CREST Mathematics Olympiad Class 10 Sample Paper

Q.1

A square is drawn by joining midpoints of the sides of a square. Another square is drawn inside the second square in the same way and the process is continued indefinitely. If, the side of the first square is 16 cm, then what is the sum of the areas of all the squares?

Q.2

Find the quadratic equation whose roots are reciprocal of the roots of the equation 3x² - 20x + 17 = 0.

Q.3

For an acute angle θ, sin θ + cos θ takes the greatest value when θ is:

Q.4

Find the value of x + y in the solution of the equations x/4 + y/3 = 5/12 and x/2 + y = 1:

Q.5

The shadow of a pole standing on a horizontal plane is d metre longer when the Sun's altitude is α than when it is β. What is the height of the pole?

Q.6

A bag contains 63 cards (numbered 1, 2, 3, ….., 63).
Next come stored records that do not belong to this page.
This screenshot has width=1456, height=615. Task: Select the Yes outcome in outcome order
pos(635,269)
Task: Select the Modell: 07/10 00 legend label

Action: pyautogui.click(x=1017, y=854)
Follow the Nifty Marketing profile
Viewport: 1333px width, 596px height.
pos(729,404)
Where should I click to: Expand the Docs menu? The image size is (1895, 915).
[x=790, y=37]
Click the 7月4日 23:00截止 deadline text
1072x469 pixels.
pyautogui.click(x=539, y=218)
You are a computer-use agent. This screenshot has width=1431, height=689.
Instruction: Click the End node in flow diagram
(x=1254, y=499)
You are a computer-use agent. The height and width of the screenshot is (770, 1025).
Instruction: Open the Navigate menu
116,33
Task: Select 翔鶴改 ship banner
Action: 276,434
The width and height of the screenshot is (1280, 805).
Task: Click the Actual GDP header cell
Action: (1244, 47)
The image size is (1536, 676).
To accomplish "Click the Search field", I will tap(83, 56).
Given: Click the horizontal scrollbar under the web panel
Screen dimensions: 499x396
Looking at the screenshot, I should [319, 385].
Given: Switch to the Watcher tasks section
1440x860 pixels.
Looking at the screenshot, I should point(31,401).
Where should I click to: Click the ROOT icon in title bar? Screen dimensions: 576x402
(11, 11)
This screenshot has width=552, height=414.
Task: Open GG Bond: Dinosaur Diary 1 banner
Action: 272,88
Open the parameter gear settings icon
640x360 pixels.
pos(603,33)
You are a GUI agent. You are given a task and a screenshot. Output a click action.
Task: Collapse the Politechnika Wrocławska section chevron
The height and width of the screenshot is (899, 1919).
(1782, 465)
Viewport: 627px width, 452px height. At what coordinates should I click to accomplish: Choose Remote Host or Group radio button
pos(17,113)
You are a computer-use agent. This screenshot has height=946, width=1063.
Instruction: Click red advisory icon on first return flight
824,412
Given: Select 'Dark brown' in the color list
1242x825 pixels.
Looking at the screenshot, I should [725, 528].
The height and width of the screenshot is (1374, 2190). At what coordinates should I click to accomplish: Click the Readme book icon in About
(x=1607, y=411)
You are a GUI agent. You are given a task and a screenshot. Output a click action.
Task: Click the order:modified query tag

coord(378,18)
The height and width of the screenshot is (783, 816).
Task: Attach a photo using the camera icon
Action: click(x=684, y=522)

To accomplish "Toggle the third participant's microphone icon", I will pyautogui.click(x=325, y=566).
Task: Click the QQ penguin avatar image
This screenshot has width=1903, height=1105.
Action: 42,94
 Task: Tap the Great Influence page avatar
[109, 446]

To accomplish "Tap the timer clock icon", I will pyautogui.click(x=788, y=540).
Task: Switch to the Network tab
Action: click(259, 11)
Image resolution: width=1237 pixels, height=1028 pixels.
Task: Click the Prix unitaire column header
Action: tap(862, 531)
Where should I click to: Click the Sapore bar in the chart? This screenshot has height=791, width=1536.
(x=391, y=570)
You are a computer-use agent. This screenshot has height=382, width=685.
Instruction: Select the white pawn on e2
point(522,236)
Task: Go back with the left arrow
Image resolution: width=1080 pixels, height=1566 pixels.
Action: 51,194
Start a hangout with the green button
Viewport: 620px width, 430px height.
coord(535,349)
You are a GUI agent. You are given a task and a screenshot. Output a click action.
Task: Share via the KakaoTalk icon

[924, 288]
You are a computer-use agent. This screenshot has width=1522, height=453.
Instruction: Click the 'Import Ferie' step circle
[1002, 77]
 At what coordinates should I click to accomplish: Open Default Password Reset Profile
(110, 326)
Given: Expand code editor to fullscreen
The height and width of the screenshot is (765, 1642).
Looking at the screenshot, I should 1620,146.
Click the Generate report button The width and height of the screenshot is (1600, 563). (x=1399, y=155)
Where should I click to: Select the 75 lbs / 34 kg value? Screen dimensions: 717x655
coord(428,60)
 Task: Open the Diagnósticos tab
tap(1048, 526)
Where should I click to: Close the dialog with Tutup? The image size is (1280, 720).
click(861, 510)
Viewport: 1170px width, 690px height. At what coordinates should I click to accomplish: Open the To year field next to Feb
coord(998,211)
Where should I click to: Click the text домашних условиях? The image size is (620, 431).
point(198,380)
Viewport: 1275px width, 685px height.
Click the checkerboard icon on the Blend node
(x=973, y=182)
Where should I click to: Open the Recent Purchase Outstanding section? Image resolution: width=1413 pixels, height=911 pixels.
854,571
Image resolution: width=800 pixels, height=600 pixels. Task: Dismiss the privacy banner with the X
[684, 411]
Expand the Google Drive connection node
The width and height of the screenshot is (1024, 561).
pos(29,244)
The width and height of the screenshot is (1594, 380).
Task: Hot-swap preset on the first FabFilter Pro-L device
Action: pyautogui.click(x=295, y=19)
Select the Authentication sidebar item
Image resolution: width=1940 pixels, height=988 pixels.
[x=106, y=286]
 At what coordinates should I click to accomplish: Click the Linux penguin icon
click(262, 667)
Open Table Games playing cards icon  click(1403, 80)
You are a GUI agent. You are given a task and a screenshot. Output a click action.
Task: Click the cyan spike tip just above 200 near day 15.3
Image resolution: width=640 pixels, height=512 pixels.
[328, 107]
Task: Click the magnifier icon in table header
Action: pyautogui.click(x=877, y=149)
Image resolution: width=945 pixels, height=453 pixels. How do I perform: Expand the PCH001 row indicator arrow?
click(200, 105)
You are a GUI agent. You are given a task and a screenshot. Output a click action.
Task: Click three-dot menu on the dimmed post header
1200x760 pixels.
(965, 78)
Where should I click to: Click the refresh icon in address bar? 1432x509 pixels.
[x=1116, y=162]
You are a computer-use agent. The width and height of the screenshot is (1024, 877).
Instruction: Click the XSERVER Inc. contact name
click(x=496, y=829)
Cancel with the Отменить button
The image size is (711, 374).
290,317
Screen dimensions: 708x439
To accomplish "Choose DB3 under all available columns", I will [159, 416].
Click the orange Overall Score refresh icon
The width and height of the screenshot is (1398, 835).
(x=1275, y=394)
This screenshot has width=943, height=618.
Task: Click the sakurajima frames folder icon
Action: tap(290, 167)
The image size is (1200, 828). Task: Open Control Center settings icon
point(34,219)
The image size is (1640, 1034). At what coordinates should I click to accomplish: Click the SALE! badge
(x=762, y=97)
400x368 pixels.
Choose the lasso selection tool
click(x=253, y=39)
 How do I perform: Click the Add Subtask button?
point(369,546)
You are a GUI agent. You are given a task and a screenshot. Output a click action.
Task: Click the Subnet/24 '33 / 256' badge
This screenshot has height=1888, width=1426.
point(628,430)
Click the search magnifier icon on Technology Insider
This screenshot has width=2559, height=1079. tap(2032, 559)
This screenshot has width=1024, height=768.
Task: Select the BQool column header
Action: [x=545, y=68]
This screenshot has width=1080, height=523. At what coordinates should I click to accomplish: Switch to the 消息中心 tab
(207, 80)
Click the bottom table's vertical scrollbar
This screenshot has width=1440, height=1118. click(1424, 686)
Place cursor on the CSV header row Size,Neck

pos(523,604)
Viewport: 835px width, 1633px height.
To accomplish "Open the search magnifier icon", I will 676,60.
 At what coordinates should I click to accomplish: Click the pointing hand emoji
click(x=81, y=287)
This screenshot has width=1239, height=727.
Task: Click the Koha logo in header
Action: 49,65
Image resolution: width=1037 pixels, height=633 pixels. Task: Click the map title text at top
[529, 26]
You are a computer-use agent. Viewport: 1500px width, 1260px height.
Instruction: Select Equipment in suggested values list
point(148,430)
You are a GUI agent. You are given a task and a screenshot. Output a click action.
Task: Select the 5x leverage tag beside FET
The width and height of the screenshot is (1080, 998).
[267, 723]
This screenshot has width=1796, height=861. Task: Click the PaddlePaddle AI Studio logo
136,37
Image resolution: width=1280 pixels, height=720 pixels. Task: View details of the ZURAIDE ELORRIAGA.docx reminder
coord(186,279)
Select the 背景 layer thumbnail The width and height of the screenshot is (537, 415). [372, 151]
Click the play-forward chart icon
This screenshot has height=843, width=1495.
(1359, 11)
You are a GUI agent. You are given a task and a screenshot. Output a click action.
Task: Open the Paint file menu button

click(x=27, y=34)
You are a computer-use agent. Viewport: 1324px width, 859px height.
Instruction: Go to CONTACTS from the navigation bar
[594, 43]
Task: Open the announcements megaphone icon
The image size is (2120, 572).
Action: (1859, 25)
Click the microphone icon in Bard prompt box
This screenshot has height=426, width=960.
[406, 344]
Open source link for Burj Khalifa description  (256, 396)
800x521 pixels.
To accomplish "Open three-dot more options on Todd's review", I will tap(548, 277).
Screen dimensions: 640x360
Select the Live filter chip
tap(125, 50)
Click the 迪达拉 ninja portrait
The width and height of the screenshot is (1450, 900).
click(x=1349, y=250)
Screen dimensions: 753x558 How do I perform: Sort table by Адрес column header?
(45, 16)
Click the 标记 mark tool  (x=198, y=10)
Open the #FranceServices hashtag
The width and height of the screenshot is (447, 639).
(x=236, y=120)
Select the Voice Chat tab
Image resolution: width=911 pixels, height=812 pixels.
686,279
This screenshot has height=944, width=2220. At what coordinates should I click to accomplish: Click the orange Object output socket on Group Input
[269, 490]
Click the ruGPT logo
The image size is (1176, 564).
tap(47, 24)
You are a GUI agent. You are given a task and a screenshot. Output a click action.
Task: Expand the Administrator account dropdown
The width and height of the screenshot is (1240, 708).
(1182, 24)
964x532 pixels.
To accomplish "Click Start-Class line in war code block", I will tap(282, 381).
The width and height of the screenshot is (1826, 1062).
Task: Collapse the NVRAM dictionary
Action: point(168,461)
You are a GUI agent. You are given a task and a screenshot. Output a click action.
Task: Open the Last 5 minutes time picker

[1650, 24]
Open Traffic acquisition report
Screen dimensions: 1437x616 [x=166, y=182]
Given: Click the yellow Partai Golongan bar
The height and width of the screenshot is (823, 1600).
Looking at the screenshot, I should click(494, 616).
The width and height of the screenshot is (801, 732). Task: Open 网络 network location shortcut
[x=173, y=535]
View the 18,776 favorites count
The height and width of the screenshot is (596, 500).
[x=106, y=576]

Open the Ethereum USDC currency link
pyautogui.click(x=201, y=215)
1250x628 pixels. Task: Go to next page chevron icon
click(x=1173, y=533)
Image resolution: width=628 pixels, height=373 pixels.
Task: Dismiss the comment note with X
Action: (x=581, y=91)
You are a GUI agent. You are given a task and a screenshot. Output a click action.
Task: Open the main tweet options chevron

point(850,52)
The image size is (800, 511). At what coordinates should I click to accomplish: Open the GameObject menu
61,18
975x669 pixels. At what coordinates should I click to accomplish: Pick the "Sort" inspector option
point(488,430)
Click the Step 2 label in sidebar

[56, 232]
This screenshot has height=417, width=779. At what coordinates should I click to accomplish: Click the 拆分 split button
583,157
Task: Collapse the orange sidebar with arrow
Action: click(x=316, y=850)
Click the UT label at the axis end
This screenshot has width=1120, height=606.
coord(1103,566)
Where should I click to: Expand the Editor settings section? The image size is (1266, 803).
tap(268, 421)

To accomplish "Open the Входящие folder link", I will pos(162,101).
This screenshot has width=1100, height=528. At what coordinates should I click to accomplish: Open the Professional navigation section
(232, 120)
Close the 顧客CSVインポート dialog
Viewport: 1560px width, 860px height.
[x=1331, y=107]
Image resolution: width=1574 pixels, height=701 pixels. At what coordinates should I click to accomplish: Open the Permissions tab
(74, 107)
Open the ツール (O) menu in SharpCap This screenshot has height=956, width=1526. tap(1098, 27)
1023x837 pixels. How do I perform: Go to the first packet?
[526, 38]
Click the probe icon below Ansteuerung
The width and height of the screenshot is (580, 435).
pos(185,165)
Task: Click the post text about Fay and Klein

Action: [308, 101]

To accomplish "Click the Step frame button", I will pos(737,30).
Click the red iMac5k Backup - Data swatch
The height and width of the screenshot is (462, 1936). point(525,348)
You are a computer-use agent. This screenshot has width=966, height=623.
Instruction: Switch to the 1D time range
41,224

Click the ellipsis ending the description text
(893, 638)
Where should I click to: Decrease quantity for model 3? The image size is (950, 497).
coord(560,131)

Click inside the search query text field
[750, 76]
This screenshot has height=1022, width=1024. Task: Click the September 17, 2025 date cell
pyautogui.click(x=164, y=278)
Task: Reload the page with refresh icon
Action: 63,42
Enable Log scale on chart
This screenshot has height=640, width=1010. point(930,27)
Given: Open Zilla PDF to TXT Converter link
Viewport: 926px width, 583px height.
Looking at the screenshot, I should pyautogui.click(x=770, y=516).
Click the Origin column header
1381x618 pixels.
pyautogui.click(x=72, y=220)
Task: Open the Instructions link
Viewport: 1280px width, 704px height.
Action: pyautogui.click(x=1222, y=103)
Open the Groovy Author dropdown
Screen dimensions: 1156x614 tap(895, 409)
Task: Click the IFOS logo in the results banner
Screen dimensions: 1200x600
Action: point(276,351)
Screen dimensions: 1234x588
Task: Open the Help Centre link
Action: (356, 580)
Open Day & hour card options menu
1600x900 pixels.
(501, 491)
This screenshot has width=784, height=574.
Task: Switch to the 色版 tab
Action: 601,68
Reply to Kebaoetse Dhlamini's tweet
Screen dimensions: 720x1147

Two cards are picked at random from the bag (one after another and without replacement). What is the probability that the sum of the numbers of both the cards drawn is even?

Q.7

Two regular polygons are such that the ratio between their number of sides is 1:2 and the ratio of measures of their interior angles is 3:4. Find the number of sides of each polygon.

Q.8

A certain strain of virus occurs three times every 25 minutes. In how much time will it become 729 times its initial value?

Q.9

If the first, second and last terms of an AP are a, b and c, respectively, then the sum is:

Q.10

The houses of a row are numbered consecutively from 1 to 49. If there is a value of x such that the sum of the numbers of the houses preceding the house numbered x is equal to the sum of the numbers of the houses following it. Find the value of x.